***** Source excerpt

The Solis decision drew an important distinction between the remedies sought under the FRSA and a CBA: "In Koger's case the unlawful act alleged under the FRSA was a dismissal in retaliation for reporting his injury. The unlawful act alleged in his RLA Section 3 arbitration was dismissal in violation of his rights under the CBA concerning his responsibility for the accident." This critical distinction highlights the fallacy inherent in the argument that a CBA proceeding precludes a FRSA complaint.

An Ultimate Decision Maker's Lack of Knowledge of FRSA Protected Activity Is No Defense

Railroad's often try to argue that because the manager who made the ultimate decision to discipline was not aware of the employee's FRSA protected activity, there can be no violation of the FRSA. In Rudolph v. National Railroad Passenger Corporation, the ARB makes it clear that "defense" is a dead loser:

to focus on the knowledge possessed by the final responsible decision-maker constitutes error as a matter of law. Proof that an employee's protected activity contributed to the adverse action does not necessarily rest on the decision-maker's knowledge alone. It may be established through a wide range of circumstantial evidence, including the acts or knowledge of a combination of individuals involved in the decision-making process. Proof of a contributing factor may be established by evidence demonstrating "that at least one individual among multiple decision-makers influenced the final decision and acted at least partly because of the employee's protected activity."

This includes not just lower level supervisors, but also the attorneys within a railroad's own legal department. In Rudolph, the deciding manager's "decisions and action were based on the advice of attorneys within Amtrak's legal department, who surely were aware of Rudolph's protected activities." Thus the ARB held that the legal department's "knowledge is imputed to [the deciding manager]."

Intervening Events Do Not Necessarily Break FRSA Causal Connection

In Rudolph, the ARB confirmed that:

an "intervening event" does not necessarily break a causal connection between protected activity and adverse action simply because the intervening event occurred after the protected activity. The employee's burden of proving contributory causation will be met even if the railroad also had a legitimate reason for the unfavorable employment action against the employee. Again, proof of causation for "contributing factor" is not a demanding standard. The employee need not prove that his or her protected activity was the only or the most significant reason for the unfavorable personnel action. It is enough that an employee establish that the protected activity in combination with other factors affected in any way the adverse action at issue.

Thus, the only way an intervening event can help a railroad is if the railroad proves by clear and convincing evidence that, due to the intervening events, it would have taken the same adverse action even if the employee had not engaged in the protected activity.

And so it goes. The mannequin dummies the railroads keep propping up as defenses against the FRSA just keep getting knocked flat by judicial decisions.

**********
***** Entries

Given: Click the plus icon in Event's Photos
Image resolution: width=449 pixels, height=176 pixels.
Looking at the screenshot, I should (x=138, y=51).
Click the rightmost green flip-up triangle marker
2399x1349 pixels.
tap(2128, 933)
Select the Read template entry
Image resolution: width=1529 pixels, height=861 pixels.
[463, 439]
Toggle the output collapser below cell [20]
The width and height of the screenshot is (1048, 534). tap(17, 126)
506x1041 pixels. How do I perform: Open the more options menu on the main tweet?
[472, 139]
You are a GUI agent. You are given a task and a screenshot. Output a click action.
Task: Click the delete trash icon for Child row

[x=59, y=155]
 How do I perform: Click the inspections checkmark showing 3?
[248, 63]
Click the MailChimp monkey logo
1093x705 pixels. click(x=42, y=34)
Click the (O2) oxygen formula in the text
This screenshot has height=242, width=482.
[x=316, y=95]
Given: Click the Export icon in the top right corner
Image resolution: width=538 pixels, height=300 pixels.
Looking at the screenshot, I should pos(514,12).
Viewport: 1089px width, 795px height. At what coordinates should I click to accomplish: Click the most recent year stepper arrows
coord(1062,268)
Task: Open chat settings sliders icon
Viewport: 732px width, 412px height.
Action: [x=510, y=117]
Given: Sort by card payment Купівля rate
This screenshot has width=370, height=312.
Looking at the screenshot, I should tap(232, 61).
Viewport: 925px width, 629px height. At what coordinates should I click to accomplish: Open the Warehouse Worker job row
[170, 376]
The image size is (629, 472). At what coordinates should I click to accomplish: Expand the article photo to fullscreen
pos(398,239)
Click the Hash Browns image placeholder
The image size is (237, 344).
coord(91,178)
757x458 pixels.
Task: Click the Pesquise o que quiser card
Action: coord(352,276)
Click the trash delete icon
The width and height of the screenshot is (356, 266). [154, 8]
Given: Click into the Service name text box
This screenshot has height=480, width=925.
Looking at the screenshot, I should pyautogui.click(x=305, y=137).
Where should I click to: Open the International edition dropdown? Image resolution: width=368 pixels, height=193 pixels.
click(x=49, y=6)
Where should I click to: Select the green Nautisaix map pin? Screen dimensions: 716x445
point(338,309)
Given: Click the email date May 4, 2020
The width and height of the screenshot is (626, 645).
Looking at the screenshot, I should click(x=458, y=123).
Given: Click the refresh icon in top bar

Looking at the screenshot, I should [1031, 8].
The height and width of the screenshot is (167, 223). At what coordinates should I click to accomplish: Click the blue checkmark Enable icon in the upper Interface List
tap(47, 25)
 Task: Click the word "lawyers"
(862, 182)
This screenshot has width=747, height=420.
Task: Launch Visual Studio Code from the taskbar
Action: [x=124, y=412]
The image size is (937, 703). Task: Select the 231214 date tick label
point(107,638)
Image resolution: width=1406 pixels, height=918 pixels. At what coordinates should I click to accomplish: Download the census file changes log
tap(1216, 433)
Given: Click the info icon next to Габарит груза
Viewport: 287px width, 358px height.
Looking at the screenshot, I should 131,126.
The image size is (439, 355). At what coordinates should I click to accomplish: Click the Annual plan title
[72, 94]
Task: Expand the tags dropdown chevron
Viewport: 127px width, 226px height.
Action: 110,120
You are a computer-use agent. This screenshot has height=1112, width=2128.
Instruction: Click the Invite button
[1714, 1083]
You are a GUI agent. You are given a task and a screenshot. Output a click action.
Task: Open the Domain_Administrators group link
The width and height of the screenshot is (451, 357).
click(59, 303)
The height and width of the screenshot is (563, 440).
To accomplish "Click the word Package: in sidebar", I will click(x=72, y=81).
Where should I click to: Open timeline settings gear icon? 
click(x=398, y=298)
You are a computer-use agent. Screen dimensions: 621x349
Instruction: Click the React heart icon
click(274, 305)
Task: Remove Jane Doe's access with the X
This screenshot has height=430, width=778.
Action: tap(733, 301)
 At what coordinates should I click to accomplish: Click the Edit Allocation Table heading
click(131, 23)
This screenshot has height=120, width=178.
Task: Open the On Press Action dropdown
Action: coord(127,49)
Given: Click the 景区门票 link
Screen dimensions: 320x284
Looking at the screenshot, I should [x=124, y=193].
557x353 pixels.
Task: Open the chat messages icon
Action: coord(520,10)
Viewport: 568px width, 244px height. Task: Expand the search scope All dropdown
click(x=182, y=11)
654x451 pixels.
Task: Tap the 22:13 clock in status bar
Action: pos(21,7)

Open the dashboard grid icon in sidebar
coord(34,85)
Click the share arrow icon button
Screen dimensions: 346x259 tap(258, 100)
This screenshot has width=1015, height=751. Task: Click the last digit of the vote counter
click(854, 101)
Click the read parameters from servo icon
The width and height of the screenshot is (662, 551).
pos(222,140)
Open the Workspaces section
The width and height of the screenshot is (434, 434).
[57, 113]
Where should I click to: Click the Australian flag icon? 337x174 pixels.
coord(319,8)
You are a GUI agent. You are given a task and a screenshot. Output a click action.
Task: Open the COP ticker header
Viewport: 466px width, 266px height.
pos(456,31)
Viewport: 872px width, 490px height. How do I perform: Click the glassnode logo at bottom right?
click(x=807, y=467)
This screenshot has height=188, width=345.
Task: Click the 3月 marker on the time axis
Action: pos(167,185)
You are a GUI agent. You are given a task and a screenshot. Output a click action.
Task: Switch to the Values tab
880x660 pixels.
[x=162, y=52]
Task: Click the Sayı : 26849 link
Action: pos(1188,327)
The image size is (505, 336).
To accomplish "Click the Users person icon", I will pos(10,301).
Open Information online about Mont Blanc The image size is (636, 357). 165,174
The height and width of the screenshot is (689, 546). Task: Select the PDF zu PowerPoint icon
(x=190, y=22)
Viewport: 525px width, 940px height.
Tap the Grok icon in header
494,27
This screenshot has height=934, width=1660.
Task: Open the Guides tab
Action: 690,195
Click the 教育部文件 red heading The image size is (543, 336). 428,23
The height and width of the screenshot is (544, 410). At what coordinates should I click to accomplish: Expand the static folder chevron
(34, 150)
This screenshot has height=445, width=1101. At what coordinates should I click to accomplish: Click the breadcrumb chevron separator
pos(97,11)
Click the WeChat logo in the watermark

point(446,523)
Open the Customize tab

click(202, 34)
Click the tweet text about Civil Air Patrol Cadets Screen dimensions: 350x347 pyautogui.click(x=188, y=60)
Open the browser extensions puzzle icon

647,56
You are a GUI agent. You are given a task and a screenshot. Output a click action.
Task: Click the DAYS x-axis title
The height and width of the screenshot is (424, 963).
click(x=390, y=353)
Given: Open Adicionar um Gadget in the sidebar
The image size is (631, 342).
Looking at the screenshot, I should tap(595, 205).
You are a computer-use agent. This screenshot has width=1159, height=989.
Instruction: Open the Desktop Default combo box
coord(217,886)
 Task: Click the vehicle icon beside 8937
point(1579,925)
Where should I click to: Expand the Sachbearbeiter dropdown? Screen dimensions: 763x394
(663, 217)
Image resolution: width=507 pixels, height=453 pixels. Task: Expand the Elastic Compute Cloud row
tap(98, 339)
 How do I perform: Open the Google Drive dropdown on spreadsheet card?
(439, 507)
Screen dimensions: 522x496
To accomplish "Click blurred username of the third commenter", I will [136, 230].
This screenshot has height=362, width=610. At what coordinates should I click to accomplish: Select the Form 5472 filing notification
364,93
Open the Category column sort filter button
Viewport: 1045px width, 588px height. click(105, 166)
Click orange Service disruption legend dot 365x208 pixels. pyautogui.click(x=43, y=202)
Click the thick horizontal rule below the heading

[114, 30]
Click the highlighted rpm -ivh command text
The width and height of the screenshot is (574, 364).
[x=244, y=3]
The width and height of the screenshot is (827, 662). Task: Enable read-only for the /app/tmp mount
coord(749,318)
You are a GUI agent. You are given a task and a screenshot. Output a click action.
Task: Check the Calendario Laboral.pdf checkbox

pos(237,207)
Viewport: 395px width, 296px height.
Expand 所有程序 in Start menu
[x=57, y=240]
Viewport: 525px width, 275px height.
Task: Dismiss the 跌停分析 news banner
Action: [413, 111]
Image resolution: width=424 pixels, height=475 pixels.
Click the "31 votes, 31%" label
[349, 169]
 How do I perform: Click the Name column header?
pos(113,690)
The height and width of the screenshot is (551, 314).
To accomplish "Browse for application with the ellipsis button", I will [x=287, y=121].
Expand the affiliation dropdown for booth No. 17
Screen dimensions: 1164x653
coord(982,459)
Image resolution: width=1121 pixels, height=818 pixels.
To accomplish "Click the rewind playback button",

**********

List of tasks |
1 > Please reproduce the FRSA excerpt word for word, from "In Rudolph, the ARB" to "action at issue.", with both included.
2 > According to the FRSA excerpt, whose advice were the deciding manager's decisions and action in Rudolph based on?
The records stand on their own and are not part of the FRSA excerpt.

Results of the exercise |
1 >
In Rudolph, the ARB confirmed that:

an "intervening event" does not necessarily break a causal connection between protected activity and adverse action simply because the intervening event occurred after the protected activity. The employee's burden of proving contributory causation will be met even if the railroad also had a legitimate reason for the unfavorable employment action against the employee. Again, proof of causation for "contributing factor" is not a demanding standard. The employee need not prove that his or her protected activity was the only or the most significant reason for the unfavorable personnel action. It is enough that an employee establish that the protected activity in combination with other factors affected in any way the adverse action at issue.

2 > Attorneys within Amtrak's legal department.